» **Recorded information**
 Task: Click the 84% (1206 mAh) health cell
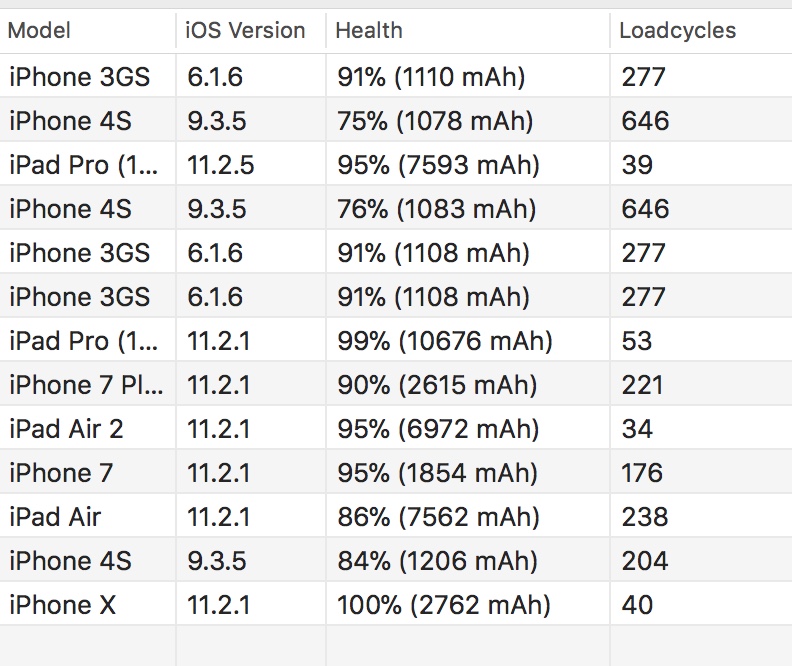[x=468, y=560]
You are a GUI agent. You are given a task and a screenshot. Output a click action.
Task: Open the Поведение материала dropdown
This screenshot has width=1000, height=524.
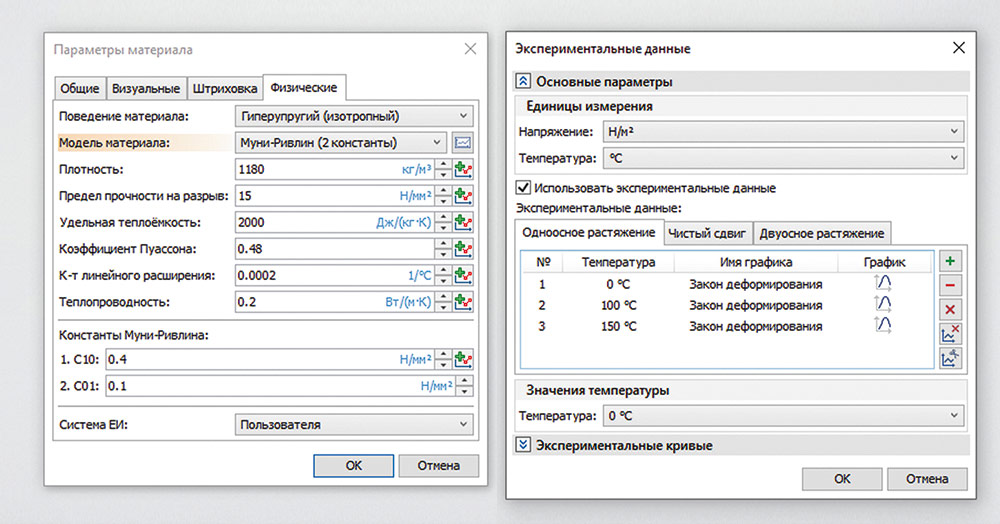tap(353, 117)
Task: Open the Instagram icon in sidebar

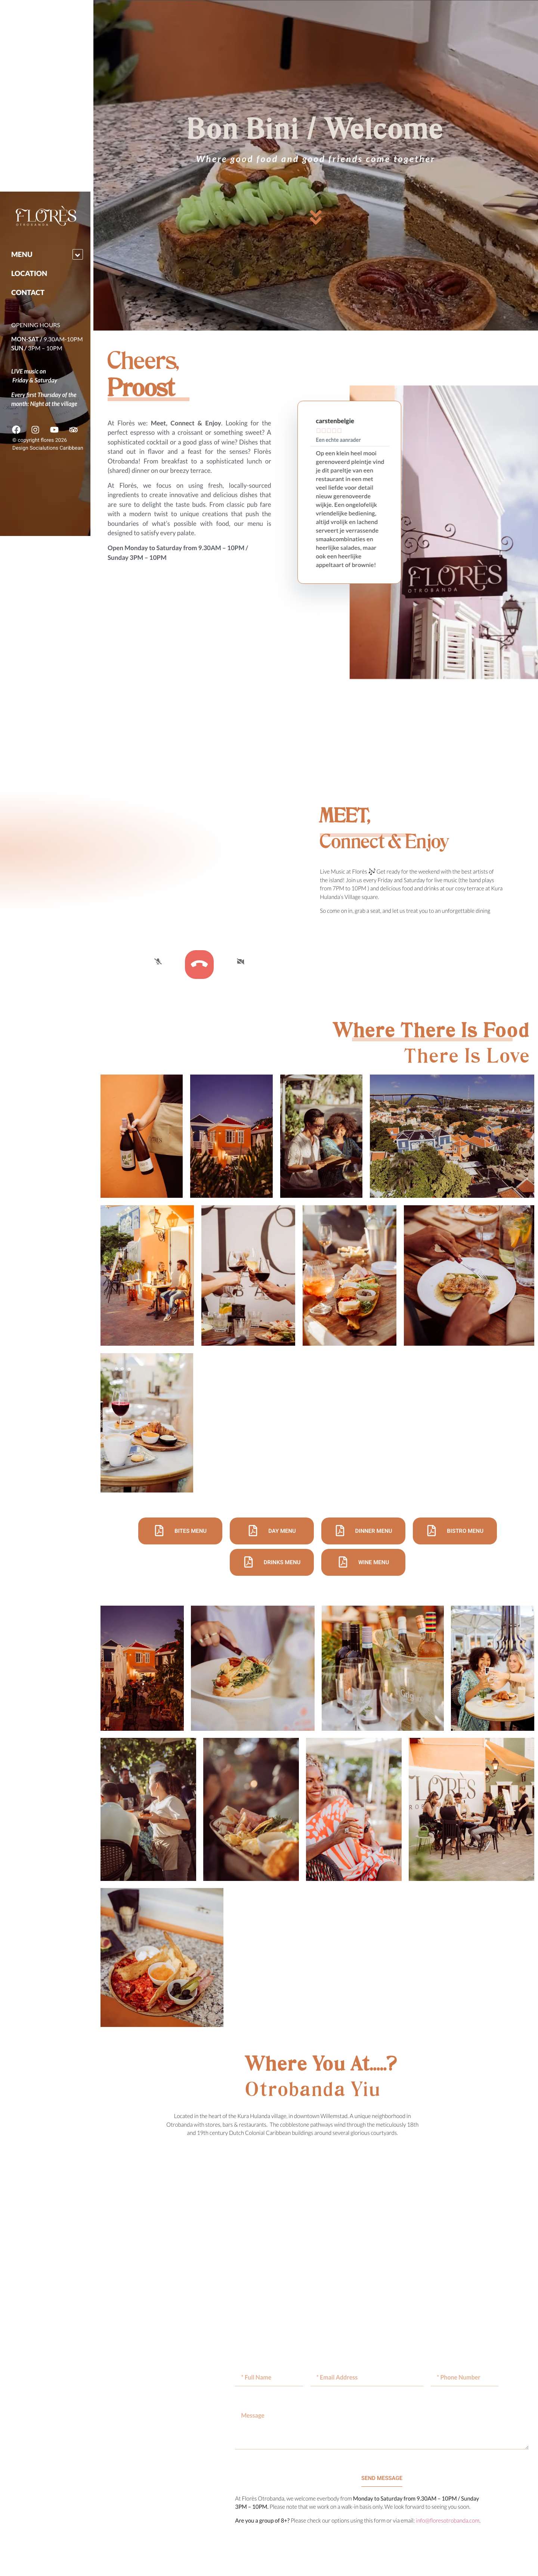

» **What you are asked to do**
Among the lines of the preceding data, which ones hold the word "Open"? List them.

» **Answer box**
Task: Open the Поведение материала dropdown
Task: Open the Instagram icon in sidebar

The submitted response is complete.